RECORDS SUPPLIED
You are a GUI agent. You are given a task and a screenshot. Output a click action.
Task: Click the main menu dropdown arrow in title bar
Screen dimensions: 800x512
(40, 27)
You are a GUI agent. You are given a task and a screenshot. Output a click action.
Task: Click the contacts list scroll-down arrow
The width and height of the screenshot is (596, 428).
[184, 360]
--
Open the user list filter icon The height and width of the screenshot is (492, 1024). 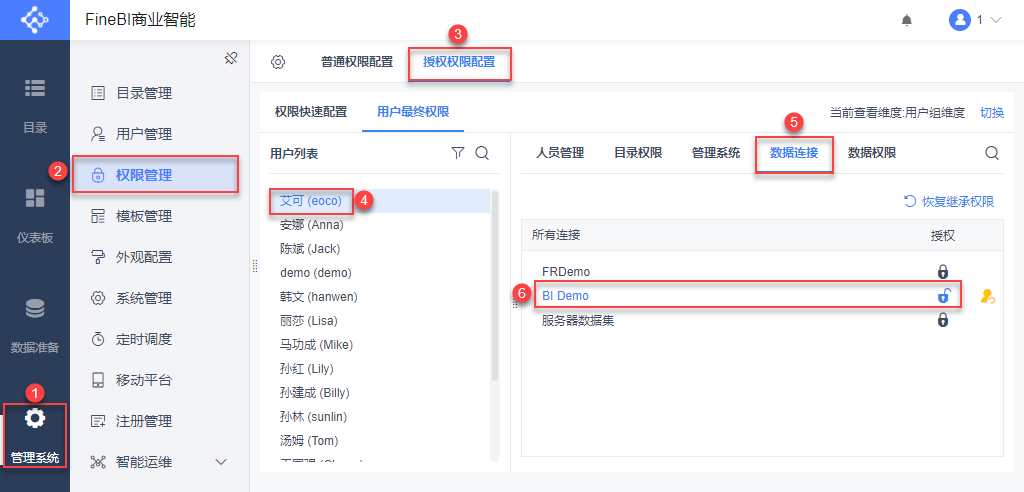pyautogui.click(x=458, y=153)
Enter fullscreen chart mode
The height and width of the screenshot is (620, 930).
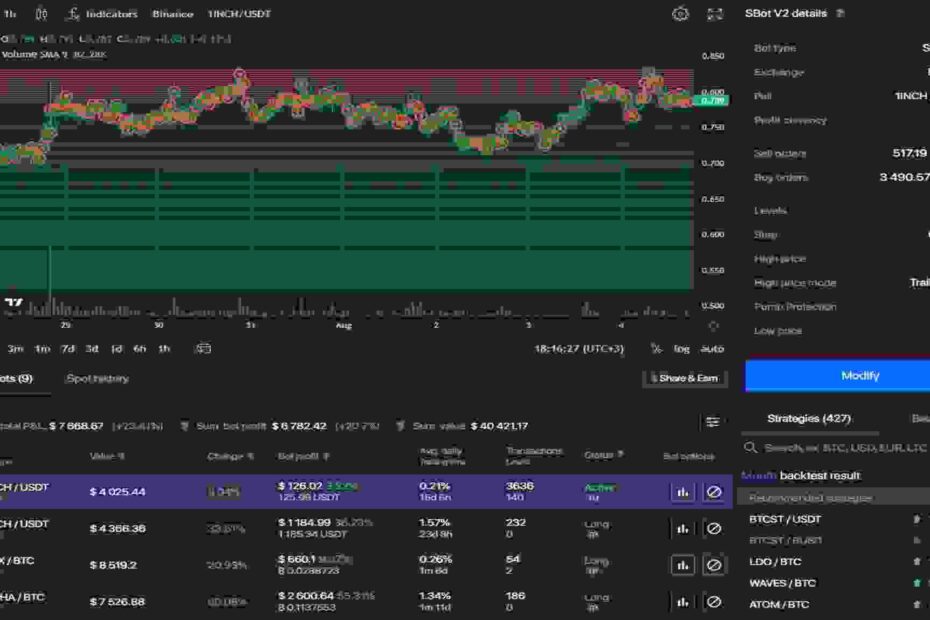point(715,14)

PROBLEM TO SOLVE
Count the lines in the material above that contain the string "arrow", matching case exactly. Give only the number.

EXERCISE SOLUTION
2